We glide with the birds, streaking through the sky in incredibly long tracking shots. We follow them as they fly, cast against artic tundra, woodland forests, southwestern mesas, and African savannah. At points, the long, extended shots achieve a certain level of transcendence, becoming almost surreal and dreamlike in their beauty, causing us to forget that we are merely watching the migration of birds. The film becomes a tone poem, musing on the limitless possibilities embodied in the flight of a bird. At points the natural images are juxtaposed with creations of the human world. We see birds gliding past the lights of a city, over industrial plants, tractors, and trucks. The camera achieves a degree of tragedy when it watches birds migrate north from within a goose pen, or falls with birds shot down by hunters. How the filmmakers managed to capture such startling shots is mind boggling. Some of the shots are so intimate that it seems likely the birds were trained in the presence of the film crew. Otherwise, such close-ups and in-flight shots would seem impossible.

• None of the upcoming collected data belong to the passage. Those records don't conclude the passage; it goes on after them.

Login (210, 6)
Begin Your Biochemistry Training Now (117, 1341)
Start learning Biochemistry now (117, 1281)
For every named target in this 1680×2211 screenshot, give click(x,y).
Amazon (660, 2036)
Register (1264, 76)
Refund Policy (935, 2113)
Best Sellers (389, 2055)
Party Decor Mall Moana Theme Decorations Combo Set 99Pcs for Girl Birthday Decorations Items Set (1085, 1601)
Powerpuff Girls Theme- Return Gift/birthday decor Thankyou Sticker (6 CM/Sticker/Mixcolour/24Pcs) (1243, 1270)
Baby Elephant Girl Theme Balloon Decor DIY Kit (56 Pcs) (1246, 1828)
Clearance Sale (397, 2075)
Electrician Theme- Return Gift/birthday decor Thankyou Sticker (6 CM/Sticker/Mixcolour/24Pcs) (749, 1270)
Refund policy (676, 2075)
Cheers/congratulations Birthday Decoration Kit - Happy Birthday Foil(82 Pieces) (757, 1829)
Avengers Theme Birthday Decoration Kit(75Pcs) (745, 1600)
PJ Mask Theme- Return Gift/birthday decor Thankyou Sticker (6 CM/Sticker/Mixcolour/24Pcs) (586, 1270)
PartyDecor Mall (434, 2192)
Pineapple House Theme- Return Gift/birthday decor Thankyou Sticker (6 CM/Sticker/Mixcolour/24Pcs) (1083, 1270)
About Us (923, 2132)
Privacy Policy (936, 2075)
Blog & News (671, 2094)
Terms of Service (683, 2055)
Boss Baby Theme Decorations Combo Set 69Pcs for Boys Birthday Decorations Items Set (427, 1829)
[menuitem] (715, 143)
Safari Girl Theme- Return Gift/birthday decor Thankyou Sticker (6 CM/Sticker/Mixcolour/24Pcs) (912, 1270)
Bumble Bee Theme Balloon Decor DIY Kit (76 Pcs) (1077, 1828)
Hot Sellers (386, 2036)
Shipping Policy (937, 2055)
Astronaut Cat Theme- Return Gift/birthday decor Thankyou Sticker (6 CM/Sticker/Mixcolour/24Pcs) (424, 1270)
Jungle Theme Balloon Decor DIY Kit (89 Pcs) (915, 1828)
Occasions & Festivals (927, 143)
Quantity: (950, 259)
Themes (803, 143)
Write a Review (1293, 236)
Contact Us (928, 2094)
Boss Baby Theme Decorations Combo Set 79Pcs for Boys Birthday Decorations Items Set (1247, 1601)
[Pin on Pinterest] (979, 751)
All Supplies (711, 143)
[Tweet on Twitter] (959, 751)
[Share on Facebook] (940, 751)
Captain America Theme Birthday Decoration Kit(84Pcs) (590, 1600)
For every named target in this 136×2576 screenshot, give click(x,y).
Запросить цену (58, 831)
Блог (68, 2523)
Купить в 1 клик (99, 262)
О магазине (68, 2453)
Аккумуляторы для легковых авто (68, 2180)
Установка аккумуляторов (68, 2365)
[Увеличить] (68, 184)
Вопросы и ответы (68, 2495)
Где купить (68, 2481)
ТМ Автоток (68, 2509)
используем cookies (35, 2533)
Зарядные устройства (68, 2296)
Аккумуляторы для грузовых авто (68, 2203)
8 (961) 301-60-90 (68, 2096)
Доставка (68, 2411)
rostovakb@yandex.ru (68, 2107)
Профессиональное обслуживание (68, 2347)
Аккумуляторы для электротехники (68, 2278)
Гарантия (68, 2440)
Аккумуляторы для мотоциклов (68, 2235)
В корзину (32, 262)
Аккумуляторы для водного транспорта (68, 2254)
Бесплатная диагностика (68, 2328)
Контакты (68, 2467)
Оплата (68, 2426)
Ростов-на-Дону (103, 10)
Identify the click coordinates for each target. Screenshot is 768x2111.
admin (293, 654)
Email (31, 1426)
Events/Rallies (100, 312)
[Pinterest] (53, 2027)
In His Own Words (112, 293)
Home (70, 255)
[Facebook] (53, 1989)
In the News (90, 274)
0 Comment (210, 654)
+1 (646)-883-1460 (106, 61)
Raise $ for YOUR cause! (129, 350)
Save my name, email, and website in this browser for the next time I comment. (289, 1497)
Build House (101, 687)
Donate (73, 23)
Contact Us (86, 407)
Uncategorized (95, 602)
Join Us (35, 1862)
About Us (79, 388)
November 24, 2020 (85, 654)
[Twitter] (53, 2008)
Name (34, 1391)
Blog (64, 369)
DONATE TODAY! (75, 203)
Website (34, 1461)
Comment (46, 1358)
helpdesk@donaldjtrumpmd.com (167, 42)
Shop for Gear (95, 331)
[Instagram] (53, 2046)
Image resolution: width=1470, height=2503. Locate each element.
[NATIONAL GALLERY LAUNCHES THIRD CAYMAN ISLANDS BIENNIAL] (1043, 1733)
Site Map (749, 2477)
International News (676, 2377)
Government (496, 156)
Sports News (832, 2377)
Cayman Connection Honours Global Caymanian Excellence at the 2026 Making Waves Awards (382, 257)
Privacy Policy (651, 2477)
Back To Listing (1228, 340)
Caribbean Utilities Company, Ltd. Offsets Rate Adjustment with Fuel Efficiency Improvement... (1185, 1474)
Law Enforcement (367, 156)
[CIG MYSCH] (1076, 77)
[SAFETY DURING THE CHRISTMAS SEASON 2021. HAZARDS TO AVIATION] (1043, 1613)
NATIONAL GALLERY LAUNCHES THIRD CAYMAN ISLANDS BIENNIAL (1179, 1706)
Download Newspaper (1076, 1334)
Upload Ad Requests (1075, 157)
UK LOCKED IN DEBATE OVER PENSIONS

However, cinematography alone can seldom bring a film to greatness. Winged Migration is not devoid of plot, but it lacks continuity on the whole, having no real fabric that holds it all together as one. It is hard to really become familiar with any one type of bird, since the film is constantly shifting between images. It would be incorrect to fully categorize Winged Migration as a documentary. In truth it teaches us little about the birds it so gracefully follows. The commentary is minimal, and would have been better off left out, since it continually states the obvious (“Migration is a matter of life and death”) instead of being insightful about the process of migration.

Still, the strength of the film rests in what it shows us. By the grace of technology, it manages to take us to a place above the earth we could only imagine otherwise.